In [None]:
from pathlib import Path

import pandas as pd

DATA_PATH = Path("data/expenses-2025.12.csv")
EXPECTED_COLUMNS = [
    "Date",
    "Payee",
    "Amount",
    "Category",
    "Bas-Lux",
    "source"
]

df = pd.read_csv(
    DATA_PATH,
    encoding="utf-8-sig",
    thousands=",",
)
df["Date"] = pd.to_datetime(df["Date"].str.strip(), format="%m/%d/%y")
df.columns = df.columns.str.strip()

missing_columns = sorted(set(EXPECTED_COLUMNS) - set(df.columns))
unexpected_columns = sorted(set(df.columns) - set(EXPECTED_COLUMNS))

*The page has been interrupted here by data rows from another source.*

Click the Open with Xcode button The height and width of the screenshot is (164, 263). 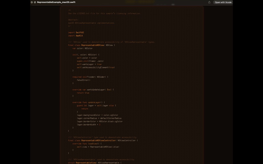(223, 2)
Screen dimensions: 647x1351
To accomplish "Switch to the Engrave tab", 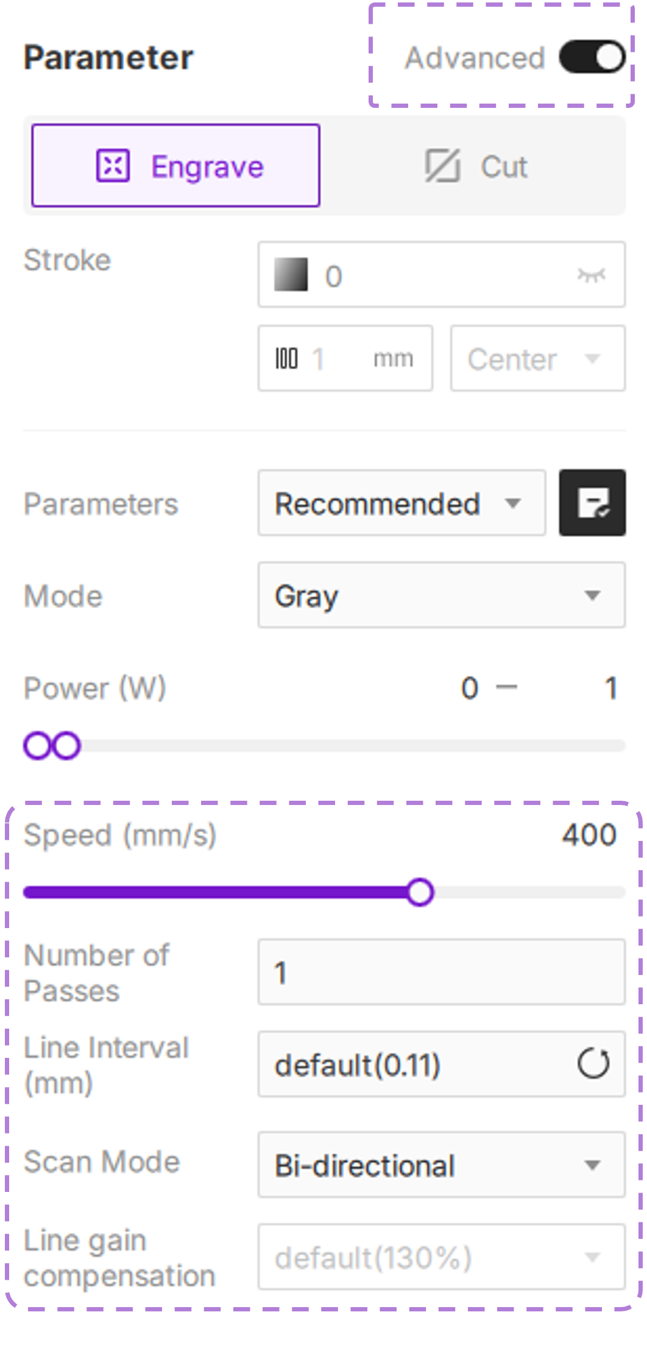I will [x=176, y=166].
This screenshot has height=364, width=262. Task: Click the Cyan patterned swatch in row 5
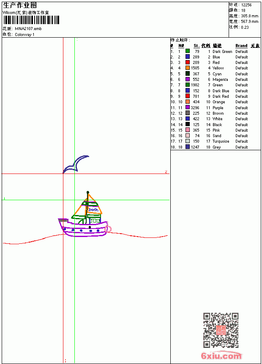(188, 74)
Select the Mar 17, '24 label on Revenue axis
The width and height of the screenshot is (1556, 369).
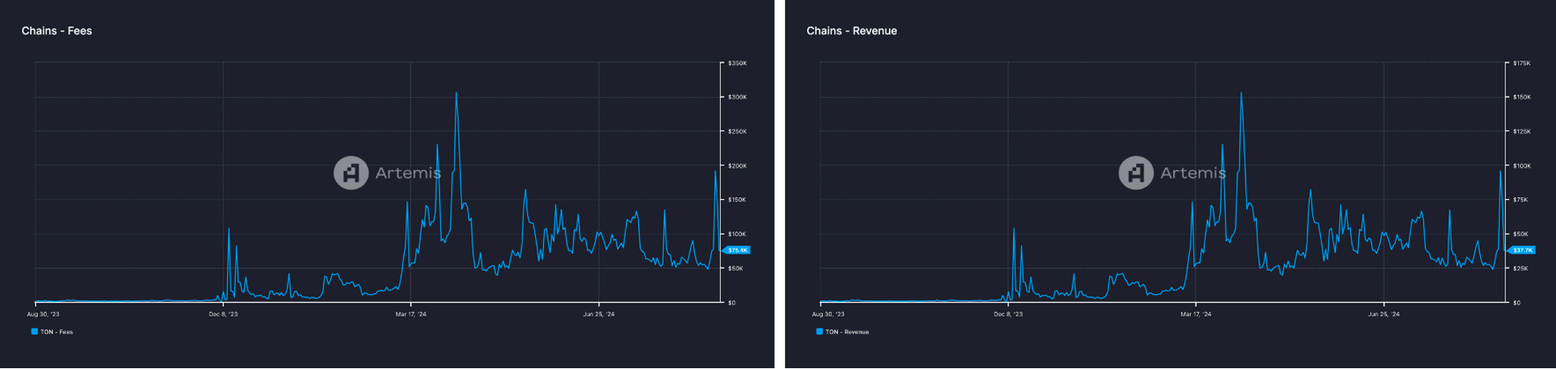point(1196,314)
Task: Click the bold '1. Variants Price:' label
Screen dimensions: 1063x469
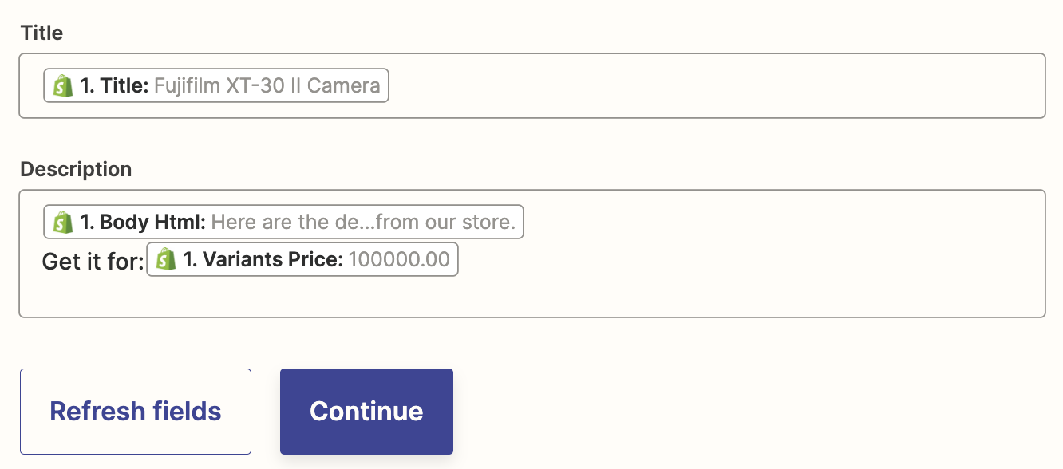Action: [x=263, y=259]
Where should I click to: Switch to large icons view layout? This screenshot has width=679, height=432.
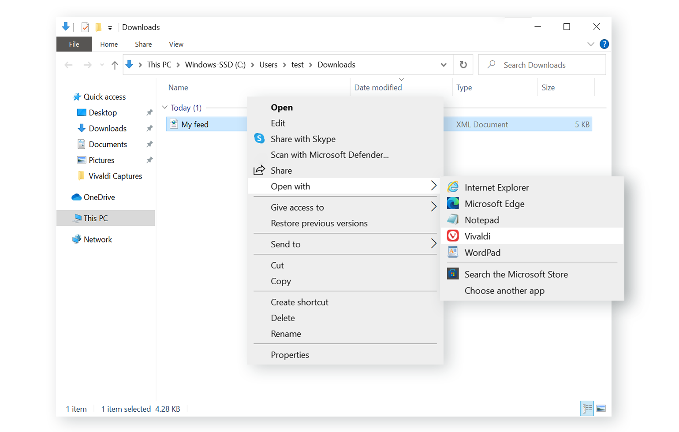601,409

if missing_columns or unexpected_columns:
    raise ValueError(
        "Column mismatch detected.\n"
        f"Missing: {missing_columns or 'None'}\n"
        f"Unexpected: {unexpected_columns or 'None'}"
    )

expenses_df = df[~df["Category"]
                 .isin([
                     "Transfer",
                     "Credit Card Payment",
                     "0",
                     "Income, Investment"
                     ])].copy()

In [20]:
import matplotlib.pyplot as plt
from IPython.display import display

monthly_category = (
    expenses_df.assign(month=df["Date"].dt.to_period("M"))
    .groupby(["month", "Category"], dropna=False)["Amount"]
    .sum()
    .unstack(fill_value=0)
    .sort_index()
)

# remove any categories that have less than $100 total expenses in a month
# Using abs() to correctly filter based on the magnitude of expenses
monthly_category = monthly_category.loc[
    :, monthly_category.abs().sum() >= 100
]

In [None]:
import plotly.express as px
from IPython.display import HTML
import pandas as pd

# Build the same dataset used for the Matplotlib stacked bar chart
plotly_data = (
    monthly_category.reset_index()
    .melt(id_vars='month', var_name='Category', value_name='Amount')
)
plotly_data['month'] = plotly_data['month'].astype(str)

# Calculate Monthly Total and Percentage
plotly_data_with_total = plotly_data.copy()
plotly_data_with_total['Monthly Total'] = plotly_data_with_total.groupby('month')['Amount'].transform('sum')
plotly_data_with_total['Percentage'] = (plotly_data_with_total['Amount'] / plotly_data_with_total['Monthly Total']) * 100

# Define threshold for 'Other' category
THRESHOLD_PERCENTAGE = 1

# Initialize a list to store aggregated data
aggregated_plotly_data_list = []

for month in plotly_data_with_total['month'].unique():
    monthly_data = plotly_data_with_total[plotly_data_with_total['month'] == month].copy()

    # Identify small categories (less than THRESHOLD_PERCENTAGE)
    small_categories = monthly_data[monthly_data['Percentage'] < THRESHOLD_PERCENTAGE]

    # Identify large categories (THRESHOLD_PERCENTAGE or more)
    large_categories = monthly_data[monthly_data['Percentage'] >= THRESHOLD_PERCENTAGE]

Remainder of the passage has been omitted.